En estos regresos, cuando vivimos tiempos de patrias arrojadizas, desafiantes y excluyentes, uno contrae aquí por un momento la suya en la intimidad de unas fronteras trazadas por el caño de una fuente, la fábrica sólida de unas escuelas graduadas, el tapiz de unos pétalos de camelia o la cancilla de un lavadero en desuso. Una patria imprecisa perimetrada en olores: el que impregna eléctricamente el aire después de la tormenta; el del jabón sobre la llousa de pizarra en que se restregaba la colada; el sólido aroma del café cargado y recién hecho; el tibio olor a bosta saliendo de los establos o esparcido como un rastro de abundancia por los caminos; el del ballico recién segado confortándonos el ánimo sin que nos expliquemos muy bien el porqué; o el de la leña que ardía en las cocinas al atardecer y dibujaba una constelación de refugios seguros. Pero sobre todo, una patria fundada en el afecto hacia las raíces hurtadas que por instinto añora la savia de nuestras venas.

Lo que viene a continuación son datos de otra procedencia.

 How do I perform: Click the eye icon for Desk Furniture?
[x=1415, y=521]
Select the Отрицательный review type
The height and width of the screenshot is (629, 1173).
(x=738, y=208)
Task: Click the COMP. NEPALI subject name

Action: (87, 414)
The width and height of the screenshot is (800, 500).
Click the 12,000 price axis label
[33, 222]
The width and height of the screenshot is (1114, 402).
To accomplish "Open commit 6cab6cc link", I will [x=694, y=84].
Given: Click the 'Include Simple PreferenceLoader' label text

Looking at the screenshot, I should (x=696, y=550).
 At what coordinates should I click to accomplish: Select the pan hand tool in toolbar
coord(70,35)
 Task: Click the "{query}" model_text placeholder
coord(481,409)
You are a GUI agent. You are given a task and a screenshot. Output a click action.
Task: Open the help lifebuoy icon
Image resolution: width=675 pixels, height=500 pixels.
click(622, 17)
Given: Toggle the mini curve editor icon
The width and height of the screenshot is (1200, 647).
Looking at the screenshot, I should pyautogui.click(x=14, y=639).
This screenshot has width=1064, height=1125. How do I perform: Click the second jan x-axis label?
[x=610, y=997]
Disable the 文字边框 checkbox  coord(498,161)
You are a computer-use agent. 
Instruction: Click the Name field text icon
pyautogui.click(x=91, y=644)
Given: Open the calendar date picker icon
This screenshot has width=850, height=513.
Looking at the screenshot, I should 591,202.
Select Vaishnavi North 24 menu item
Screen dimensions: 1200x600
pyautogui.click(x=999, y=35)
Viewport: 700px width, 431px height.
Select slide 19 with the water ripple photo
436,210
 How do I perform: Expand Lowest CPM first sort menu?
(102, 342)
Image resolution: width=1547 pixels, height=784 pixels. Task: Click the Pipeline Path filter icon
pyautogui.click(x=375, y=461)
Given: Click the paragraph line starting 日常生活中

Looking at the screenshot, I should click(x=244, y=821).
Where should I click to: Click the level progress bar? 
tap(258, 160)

No hace mucho se ha abierto en San Luis, una aldea a escasos dos kilómetros de la capital del concejo, concretamente en sus antiguas aulas escolares, un centro de interpretación de la emigración boalesa. Pequeño y coqueto. Bien explicado por quien lo atiende. Se custodian en su archivo documentos de lo que fue una próspera y benefactora sociedad de naturales del concejo, con sede en La Habana y que en los años veinte y treinta del pasado siglo financió un puñado de escuelas y lavaderos en estas aldeas. Aquella sociedad aún hoy pervive. La paradoja del tiempo ha hecho que los hijos de aquellos que contribuyeron con parte de su fortuna americana a la prosperidad de la tierra que los vio nacer, reciban ahora la ayuda que se les envía ocasionalmente desde aquí para mitigar sus apreturas. Me gustaría encontrar entre los legajos de este centro la historia de mi abuelo Marcelino, que vino sin un chavo con doce años de la Cuba donde nació y a la que habían emigrado sus padres, que fue minero, que se casó en Armal y tuvo seis hijos, y que murió, en el año 40, a la temprana edad de treinta y ocho años, frente a un pelotón de fusilamiento. Veo con emoción esas fotos antiguas de las escuelas graduadas de Boal. A esos pequeños asustados que retrata la máquina del fotógrafo y entre los que estuvieron, por tiempo demasiado escaso, mi madre y mi padre. A él le pusieron un nombre francés, René. Nunca supo la razón y nunca me habría entendido si en broma le hubiese llamado mon père. Llevaba, además, por segundo apellido el mismo que el de un célebre escritor nacido también allí, en su pueblo. Eran casi de la edad, pero nunca tuvieron trato. No todos los emigrantes volvían con una palmera debajo del brazo. Aquel escritor vivió su infancia en uno de los chalés indianos; mi padre, en una casa de piedra oscura y tejado de pizarra a cuyas habitaciones llegaba en el invierno como único calor el vaho del aliento y el estiércol que fermentaba abajo, en la cuadra en que siempre anidaron as andolías. Era, y aun lo son las ruinas de todo aquello, junto a las que reposan las cenizas de mi padre, una de esas casas que Galano pinta a menudo diluidas en la niebla. MI señardá.